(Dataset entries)
-*-
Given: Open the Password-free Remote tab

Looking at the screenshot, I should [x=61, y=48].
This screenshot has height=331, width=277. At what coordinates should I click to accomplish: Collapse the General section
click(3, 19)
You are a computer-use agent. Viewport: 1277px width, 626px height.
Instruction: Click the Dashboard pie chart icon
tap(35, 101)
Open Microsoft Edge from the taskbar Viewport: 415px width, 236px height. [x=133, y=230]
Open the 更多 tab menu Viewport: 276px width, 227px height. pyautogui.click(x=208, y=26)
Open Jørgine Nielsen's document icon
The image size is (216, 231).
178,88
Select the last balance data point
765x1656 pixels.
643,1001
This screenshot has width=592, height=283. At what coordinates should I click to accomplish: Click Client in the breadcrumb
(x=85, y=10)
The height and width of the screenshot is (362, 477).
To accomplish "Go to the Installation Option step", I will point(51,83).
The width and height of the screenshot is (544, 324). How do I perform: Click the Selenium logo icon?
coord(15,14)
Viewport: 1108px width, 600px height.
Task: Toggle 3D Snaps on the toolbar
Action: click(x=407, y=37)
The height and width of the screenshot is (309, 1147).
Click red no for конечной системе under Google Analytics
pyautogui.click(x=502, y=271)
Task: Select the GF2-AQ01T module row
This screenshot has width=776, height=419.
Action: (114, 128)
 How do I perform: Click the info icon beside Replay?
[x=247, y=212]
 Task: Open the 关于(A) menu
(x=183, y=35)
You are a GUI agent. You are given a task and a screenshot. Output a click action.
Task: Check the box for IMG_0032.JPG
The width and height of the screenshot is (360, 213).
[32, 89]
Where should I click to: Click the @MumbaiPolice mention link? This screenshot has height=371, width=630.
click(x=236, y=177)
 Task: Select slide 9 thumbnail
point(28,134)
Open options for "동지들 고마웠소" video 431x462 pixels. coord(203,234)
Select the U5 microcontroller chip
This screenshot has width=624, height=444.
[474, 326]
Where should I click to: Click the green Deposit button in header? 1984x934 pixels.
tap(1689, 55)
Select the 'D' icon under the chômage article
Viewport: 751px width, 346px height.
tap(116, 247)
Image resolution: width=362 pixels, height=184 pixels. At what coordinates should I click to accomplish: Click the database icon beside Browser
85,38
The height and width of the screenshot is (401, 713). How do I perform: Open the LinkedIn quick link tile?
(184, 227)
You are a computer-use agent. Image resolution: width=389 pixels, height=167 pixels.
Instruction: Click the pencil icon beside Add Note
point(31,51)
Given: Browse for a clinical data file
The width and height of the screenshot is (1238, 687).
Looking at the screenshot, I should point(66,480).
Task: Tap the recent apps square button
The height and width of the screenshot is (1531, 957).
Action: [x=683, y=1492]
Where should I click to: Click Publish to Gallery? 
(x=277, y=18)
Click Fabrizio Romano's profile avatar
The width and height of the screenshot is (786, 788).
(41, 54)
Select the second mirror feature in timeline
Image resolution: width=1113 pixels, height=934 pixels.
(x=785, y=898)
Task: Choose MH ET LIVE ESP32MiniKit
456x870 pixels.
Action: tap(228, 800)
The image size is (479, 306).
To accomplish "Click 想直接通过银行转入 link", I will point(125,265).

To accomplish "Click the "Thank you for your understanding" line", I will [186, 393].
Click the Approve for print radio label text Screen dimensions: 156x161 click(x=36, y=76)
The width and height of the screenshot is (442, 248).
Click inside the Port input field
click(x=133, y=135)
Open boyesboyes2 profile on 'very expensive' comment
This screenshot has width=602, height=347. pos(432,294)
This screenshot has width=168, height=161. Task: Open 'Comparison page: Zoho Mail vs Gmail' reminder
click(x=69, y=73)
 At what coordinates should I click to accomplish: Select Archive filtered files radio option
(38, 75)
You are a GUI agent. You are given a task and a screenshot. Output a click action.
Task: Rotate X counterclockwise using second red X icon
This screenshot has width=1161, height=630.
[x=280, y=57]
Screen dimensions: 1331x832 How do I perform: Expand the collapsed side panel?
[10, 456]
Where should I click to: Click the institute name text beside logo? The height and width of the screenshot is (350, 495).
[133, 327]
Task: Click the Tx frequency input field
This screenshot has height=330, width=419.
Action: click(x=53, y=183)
-*-
EXERCISE DIRECTIONS:
Read the entries and select each line where the word "computer" is found.

OUTPUT BELOW:
You are a computer-use agent. Viewport: 1277px width, 626px height.
You are a computer-use agent. Image resolution: width=389 pixels, height=167 pixels.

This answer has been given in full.